Whenever a line of the listing contains "computer", it counts; give the total number of such lines and nothing more.

▶ **Records shown**
•••••

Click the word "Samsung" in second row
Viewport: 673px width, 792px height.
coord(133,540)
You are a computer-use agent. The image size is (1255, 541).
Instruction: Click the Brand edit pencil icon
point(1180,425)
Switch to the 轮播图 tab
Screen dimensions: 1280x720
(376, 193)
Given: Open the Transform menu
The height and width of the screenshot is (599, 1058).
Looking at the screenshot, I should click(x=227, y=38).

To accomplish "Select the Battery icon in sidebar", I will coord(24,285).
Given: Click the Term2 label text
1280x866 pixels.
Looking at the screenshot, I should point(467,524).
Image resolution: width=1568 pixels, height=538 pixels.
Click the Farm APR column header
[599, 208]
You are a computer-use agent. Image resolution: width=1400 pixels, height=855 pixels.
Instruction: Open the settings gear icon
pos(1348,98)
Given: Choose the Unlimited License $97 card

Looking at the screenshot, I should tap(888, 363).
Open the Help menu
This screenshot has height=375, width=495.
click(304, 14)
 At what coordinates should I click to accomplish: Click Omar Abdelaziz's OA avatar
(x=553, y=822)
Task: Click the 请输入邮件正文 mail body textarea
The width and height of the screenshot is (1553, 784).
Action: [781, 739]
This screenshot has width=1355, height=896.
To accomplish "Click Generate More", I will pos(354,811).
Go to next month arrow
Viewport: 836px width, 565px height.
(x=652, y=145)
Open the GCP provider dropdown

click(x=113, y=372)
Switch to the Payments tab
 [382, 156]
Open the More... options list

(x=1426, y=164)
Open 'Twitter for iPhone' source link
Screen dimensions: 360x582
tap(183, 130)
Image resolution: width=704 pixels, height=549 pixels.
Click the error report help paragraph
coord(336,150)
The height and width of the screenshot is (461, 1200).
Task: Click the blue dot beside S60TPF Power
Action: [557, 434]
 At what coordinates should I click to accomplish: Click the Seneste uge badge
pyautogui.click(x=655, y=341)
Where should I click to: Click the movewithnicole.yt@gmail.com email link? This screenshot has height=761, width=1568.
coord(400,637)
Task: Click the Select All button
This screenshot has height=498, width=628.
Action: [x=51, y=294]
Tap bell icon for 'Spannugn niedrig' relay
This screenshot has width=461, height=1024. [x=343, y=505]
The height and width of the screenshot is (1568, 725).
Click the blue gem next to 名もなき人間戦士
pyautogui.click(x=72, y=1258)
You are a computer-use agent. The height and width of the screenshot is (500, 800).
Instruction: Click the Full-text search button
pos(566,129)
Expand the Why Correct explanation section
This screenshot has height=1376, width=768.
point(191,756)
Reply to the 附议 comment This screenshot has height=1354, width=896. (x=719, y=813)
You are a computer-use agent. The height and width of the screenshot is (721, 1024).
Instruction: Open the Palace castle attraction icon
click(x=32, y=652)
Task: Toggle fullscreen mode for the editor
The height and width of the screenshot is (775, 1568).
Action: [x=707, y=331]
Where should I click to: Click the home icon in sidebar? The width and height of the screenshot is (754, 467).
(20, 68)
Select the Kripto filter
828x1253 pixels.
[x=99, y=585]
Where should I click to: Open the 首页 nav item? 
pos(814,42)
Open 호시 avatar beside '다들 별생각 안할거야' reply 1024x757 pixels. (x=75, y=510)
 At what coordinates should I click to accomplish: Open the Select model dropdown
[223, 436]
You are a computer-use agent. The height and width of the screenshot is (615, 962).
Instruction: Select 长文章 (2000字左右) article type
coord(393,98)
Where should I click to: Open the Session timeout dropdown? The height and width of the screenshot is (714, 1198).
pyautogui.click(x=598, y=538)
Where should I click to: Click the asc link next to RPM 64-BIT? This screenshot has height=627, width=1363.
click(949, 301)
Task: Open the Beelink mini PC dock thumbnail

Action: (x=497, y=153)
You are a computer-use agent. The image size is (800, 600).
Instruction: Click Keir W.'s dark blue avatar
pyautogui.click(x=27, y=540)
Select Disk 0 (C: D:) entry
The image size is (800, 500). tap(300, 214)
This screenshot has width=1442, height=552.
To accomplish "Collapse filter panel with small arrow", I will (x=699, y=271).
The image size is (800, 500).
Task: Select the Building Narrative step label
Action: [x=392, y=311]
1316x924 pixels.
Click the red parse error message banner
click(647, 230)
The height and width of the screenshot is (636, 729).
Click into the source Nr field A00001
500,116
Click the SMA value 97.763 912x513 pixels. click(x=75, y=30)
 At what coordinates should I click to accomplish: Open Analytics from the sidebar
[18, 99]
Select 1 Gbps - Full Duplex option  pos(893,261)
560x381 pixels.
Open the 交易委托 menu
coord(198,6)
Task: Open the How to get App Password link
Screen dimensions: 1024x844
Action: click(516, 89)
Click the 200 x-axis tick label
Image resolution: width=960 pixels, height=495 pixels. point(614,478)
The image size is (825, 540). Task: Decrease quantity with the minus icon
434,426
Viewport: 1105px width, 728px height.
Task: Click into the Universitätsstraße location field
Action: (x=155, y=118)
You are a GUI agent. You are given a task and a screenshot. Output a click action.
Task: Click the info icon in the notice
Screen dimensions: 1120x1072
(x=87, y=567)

•••••

▶ **Written reply**
6